Overige functies
5
Geef de afmeting van het label op.
A. Als er slechts één printer is geselecteerd.
Selecteer in het dialoogvenster Instellingen gedistribueerd afdrukken uit stap 4 de printer waarvan
u de instellingen wilt opgeven. Dubbelklik op deze printer, of klik erop met de rechtermuisknop en kies
vervolgens [Instellingen]. Selecteer het labelformaat in de vervolgkeuzelijst [Breedte instellen].
Opmerking
De informatie die in het dialoogvenster [Instellingen gedistribueerd afdrukken] uit stap 4 wordt
weergegeven, kan worden ingevoerd in het tekstvak [Opmerkingen].
B. Als er meerdere printers zijn geselecteerd.
Selecteer in het dialoogvenster Instellingen gedistribueerd afdrukken uit stap 4 de printers waarvan
u de instellingen wilt opgeven. Klik erop met de rechtermuisknop en kies vervolgens [Instellingen].

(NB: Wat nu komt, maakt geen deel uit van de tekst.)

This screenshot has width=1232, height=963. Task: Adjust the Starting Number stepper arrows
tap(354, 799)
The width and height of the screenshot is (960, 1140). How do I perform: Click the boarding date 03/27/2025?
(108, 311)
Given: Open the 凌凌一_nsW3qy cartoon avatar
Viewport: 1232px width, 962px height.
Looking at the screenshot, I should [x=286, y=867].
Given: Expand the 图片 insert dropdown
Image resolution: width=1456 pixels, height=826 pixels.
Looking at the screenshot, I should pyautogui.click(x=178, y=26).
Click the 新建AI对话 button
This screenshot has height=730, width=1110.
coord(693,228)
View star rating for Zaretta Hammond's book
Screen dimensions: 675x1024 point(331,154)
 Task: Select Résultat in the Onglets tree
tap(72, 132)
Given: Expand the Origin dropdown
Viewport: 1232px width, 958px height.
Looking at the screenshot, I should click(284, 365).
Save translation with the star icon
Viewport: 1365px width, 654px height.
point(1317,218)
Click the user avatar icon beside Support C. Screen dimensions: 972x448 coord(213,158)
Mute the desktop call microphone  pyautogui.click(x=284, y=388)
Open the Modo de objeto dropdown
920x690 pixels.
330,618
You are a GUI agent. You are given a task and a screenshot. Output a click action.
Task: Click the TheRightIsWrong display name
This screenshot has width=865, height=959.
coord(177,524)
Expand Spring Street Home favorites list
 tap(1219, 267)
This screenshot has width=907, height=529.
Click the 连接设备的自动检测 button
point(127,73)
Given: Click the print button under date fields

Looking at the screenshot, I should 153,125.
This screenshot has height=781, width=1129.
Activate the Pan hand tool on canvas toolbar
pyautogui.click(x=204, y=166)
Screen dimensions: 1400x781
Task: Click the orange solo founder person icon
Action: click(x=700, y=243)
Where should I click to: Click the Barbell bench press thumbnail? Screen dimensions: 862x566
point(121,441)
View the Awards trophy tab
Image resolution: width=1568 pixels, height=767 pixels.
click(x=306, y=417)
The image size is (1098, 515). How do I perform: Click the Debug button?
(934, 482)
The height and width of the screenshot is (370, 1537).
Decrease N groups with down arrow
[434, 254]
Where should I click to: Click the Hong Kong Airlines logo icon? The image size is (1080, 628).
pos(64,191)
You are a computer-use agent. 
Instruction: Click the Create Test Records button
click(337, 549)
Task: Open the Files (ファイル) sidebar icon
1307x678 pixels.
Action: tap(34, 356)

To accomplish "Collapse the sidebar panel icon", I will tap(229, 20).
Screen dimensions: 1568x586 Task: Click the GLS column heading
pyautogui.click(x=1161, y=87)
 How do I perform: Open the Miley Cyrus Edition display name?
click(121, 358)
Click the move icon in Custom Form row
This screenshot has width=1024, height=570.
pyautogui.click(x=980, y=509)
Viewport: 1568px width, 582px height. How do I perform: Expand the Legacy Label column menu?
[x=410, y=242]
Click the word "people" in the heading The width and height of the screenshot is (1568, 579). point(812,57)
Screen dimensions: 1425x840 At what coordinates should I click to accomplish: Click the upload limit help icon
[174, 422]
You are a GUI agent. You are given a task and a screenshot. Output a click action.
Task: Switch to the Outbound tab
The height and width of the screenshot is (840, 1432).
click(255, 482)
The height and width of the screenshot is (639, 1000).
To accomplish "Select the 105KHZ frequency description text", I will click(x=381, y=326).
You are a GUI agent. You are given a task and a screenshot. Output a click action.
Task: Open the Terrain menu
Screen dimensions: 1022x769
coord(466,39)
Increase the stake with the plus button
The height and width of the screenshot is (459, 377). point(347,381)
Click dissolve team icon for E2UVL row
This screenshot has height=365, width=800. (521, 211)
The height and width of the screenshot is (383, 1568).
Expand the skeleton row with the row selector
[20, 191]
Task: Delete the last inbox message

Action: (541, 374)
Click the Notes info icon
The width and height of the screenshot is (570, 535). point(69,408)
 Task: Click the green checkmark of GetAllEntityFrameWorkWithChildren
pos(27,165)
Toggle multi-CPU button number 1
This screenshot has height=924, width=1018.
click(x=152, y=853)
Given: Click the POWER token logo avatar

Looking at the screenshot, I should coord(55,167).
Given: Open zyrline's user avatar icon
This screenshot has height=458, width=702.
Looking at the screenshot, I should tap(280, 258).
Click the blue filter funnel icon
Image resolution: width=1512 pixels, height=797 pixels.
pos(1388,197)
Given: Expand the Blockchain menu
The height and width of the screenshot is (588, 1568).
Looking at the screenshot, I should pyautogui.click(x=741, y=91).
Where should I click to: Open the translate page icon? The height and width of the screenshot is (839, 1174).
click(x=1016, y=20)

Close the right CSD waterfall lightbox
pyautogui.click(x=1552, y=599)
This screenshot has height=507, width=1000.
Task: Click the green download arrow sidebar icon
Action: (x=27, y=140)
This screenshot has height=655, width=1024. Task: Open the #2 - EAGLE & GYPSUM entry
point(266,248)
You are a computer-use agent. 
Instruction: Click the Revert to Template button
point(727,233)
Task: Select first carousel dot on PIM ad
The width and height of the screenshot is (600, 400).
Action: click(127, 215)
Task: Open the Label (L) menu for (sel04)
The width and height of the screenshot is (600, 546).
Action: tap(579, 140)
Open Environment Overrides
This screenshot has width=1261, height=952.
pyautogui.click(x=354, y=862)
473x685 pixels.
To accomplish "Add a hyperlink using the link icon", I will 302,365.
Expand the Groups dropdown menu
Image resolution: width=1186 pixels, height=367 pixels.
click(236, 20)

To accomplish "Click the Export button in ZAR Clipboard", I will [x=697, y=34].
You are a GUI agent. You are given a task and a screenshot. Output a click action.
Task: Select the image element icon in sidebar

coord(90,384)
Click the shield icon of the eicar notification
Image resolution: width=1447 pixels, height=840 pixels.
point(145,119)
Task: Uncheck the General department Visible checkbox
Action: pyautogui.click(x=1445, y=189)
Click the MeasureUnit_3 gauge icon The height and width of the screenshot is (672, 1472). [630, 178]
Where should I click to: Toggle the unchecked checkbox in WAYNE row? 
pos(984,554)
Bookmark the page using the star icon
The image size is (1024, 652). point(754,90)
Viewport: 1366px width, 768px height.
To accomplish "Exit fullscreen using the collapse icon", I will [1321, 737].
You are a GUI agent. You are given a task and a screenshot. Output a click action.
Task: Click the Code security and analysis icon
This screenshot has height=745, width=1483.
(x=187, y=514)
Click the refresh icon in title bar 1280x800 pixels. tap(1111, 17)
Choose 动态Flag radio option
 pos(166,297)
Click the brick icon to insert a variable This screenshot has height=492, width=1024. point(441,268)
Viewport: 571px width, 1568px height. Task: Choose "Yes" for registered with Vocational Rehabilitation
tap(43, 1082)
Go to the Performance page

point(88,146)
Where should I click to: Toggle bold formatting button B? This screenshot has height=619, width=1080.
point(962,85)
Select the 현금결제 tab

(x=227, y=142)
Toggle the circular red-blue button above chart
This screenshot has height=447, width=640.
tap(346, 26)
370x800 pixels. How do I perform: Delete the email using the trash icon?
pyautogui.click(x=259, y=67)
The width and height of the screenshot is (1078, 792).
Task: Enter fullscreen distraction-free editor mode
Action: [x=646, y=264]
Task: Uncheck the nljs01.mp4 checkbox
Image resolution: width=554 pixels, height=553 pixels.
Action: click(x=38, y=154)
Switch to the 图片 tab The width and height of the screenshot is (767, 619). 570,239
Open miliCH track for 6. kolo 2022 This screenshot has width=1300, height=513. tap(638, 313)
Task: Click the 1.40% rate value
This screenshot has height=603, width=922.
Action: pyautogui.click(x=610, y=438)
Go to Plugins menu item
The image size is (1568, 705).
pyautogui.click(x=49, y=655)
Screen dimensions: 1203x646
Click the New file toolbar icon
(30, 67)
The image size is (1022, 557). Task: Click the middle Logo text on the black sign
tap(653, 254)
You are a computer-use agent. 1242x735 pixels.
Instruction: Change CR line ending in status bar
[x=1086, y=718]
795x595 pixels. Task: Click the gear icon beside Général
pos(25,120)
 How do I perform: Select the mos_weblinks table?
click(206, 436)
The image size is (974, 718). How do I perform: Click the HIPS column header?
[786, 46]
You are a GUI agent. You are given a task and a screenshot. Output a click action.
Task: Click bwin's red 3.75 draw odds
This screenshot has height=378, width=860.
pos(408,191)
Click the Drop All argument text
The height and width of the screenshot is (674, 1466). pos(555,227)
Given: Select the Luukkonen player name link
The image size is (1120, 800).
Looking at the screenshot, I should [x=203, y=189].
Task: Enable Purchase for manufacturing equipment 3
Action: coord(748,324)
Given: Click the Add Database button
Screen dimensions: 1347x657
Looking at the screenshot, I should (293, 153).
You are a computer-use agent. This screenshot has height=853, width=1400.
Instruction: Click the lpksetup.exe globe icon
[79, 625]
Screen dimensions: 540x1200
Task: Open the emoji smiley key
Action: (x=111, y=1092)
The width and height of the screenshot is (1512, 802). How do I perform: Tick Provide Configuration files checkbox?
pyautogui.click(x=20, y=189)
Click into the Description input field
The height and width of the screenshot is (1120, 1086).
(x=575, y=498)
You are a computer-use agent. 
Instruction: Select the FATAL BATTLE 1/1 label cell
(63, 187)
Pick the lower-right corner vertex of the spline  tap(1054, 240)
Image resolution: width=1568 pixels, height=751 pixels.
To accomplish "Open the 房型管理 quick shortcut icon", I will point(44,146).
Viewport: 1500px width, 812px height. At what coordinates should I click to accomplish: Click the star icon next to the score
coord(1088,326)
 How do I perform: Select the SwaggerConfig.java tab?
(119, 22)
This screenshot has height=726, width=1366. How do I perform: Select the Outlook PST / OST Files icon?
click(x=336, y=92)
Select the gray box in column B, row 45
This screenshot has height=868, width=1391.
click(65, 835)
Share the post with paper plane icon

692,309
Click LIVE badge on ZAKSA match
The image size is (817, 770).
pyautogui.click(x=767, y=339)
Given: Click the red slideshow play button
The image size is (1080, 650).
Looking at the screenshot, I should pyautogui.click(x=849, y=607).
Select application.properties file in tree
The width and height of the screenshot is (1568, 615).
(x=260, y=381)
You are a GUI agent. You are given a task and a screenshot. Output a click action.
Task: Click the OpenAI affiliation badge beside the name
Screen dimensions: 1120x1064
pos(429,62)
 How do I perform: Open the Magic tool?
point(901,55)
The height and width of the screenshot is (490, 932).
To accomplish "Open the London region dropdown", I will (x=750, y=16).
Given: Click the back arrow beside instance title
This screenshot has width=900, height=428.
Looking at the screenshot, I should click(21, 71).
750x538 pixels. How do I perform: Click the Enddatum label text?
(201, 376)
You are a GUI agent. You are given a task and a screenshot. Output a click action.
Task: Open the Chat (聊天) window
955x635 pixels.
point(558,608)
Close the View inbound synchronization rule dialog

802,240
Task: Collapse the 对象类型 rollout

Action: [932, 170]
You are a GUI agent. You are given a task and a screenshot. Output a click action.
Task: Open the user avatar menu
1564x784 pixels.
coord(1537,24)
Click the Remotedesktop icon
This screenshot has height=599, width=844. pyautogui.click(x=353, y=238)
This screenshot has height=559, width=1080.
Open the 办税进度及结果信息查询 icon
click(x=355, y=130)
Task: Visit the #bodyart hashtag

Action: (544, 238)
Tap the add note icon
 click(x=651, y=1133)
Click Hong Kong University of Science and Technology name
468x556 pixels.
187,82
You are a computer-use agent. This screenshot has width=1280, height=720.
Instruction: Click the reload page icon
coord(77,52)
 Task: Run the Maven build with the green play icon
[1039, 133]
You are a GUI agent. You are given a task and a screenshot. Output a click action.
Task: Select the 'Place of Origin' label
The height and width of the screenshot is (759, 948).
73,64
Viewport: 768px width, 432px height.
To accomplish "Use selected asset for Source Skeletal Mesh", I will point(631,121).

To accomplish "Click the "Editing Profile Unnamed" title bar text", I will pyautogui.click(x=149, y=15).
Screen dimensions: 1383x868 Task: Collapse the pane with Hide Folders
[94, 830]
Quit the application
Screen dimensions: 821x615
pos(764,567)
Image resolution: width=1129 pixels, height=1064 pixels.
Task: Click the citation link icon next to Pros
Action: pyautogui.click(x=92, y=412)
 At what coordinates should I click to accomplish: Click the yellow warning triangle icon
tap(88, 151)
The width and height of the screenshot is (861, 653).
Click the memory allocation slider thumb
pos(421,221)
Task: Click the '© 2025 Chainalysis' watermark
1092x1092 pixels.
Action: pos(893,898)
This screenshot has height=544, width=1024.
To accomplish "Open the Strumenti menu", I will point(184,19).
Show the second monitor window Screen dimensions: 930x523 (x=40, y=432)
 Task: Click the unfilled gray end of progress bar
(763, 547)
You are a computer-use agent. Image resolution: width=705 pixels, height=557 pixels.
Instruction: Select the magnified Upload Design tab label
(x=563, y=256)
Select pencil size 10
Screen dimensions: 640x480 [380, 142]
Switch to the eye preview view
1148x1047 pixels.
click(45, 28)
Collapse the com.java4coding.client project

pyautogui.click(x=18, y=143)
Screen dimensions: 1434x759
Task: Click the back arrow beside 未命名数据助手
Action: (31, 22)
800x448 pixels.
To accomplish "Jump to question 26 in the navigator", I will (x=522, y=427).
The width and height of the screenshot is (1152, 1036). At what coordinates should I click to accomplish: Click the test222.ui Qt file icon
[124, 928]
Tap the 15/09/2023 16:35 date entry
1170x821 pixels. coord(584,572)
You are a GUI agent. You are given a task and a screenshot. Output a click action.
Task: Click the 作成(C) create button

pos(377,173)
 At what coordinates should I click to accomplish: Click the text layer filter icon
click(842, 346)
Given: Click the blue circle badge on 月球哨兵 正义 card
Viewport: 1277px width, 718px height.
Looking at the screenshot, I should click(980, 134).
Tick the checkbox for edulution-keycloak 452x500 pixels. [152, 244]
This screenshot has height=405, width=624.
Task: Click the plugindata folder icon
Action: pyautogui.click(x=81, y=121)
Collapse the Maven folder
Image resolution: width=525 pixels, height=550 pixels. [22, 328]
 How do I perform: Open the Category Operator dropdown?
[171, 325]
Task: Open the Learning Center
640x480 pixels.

Selecteer het labelformaat in de vervolgkeuzelijst [Breedte instellen]. Het geselecteerde labelformaat
wordt op alle geselecteerde printers toegepast.
Opmerking
De instellingen onder [Printerinstellingen] en [Opmerkingen] zijn niet beschikbaar.
6
Klik op [OK] om het dialoogvenster voor het instellen van het labelformaat te sluiten.
7
Klik op [OK] om het venster [Instellingen gedistribueerd afdrukken] te sluiten.
De instellingen zijn voltooid.
8
Klik op [OK] om het gedistribueerd afdrukken te starten.
Opmerking
• Soms is het niet mogelijk om informatie te detecteren voor een printer die is aangesloten met behulp van
een USB-hub of afdrukserver. Voordat u gaat afdrukken, voert u de instellingen handmatig in en controleert
u of de printer kan worden gebruikt voor afdrukken.
• Wij raden aan een verbindingstest uit te voeren voor uw specifieke bedrijfsomgeving. Neem voor hulp
contact op met uw IT-manager of beheerder.